L-Carnitina
Composto sintetizado endogenamente e envolvido no transporte mitocondrial de ácidos graxos; eficácia da suplementação oral para perda de gordura é modesta e cientificamente controversa, sobretudo pela baixa biodisponibilidade e pela síntese endógena geralmente suficiente.
O que é
Amina quaternária sintetizada endogenamente no fígado, rins e cérebro a partir dos aminoácidos lisina e metionina, com participação de cofatores como vitamina C, vitamina B6, niacina e ferro. Também obtida pela dieta, principalmente de carnes vermelhas. Pode ser considerada uma vitamina condicional, já que a síntese endógena é suficiente para manter os estoques corporais na maioria dos indivíduos saudáveis.
Principais funções
Transporte de ácidos graxos de cadeia longa para dentro da mitocôndria, viabilizando a beta-oxidação. A suplementação é proposta com o objetivo de aumentar o conteúdo intracelular de carnitina e, teoricamente, potencializar a oxidação de gorduras — hipótese com suporte experimental limitado em pessoas sem deficiência.
Mecanismo de ação
A carnitina é componente essencial do sistema carnitina palmitoil transferase I e II (CPT I/II), responsável por transportar ácidos graxos de cadeia longa através da membrana mitocondrial interna — etapa limitante da beta-oxidação lipídica. A suplementação oral eleva a carnitina plasmática, mas estudos mostram que ela aumenta pouco ou nada a concentração intramuscular de carnitina em indivíduos cujos estoques já estão saturados, o que compromete a plausibilidade biológica do efeito lipolítico esperado em pessoas saudáveis e bem nutridas.
Fontes alimentares
Carnes vermelhas são a principal fonte dietética, seguidas por aves, peixes e laticínios.
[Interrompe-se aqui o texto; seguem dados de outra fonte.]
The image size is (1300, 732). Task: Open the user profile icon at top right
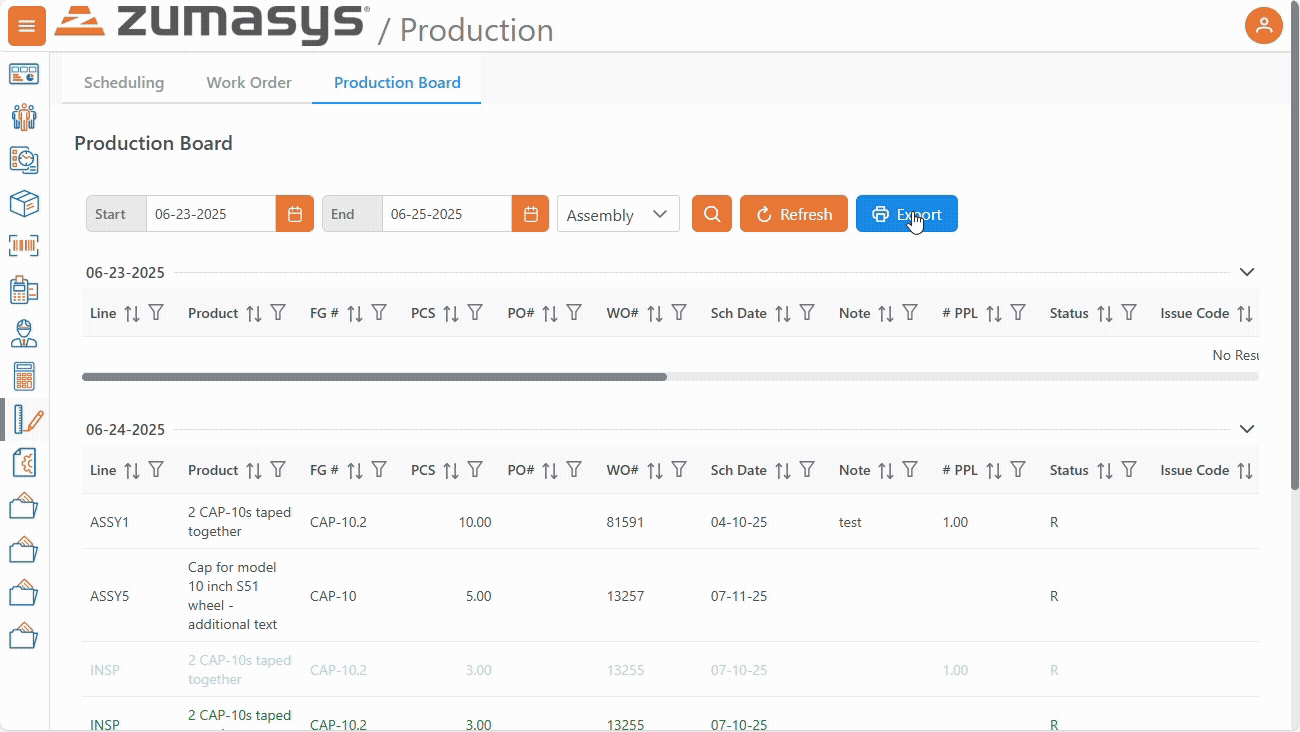click(x=1263, y=25)
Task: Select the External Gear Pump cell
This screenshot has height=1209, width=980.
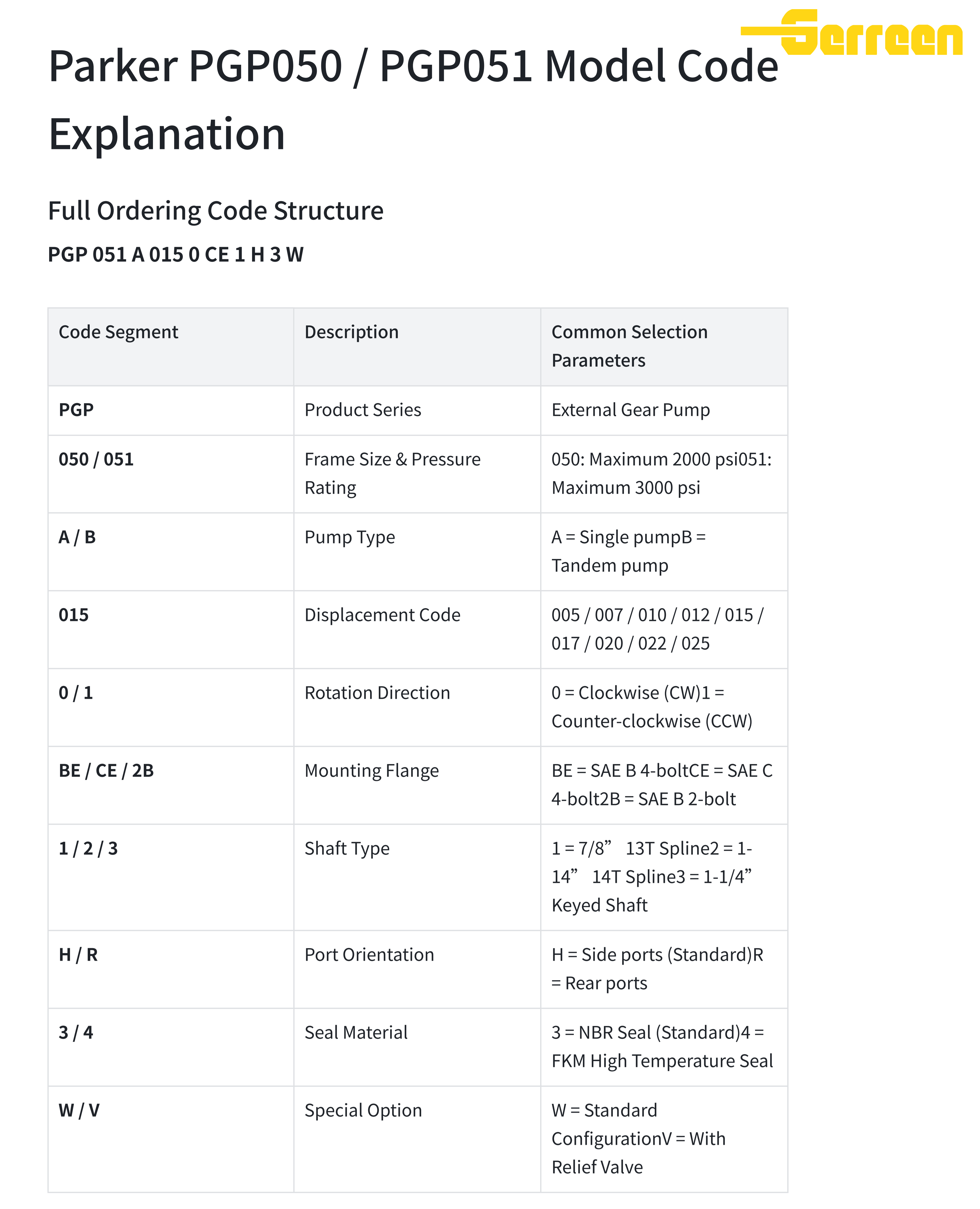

Fontes vegetais são pobres em carnitina — vegetarianos e veganos têm ingestão dietética menor, mas a síntese endógena hepática/renal costuma compensar essa diferença na maioria dos casos saudáveis.
Biodisponibilidade
Biodisponibilidade oral baixa e dose-dependente: doses fisiológicas na faixa de miligramas (como as obtidas pela dieta) têm absorção estimada entre 54–87%, enquanto doses suplementares na faixa de gramas têm biodisponibilidade estimada abaixo de 5–18%. A fração não absorvida é metabolizada pela microbiota intestinal e no fígado, gerando trimetilamina-N-óxido (TMAO).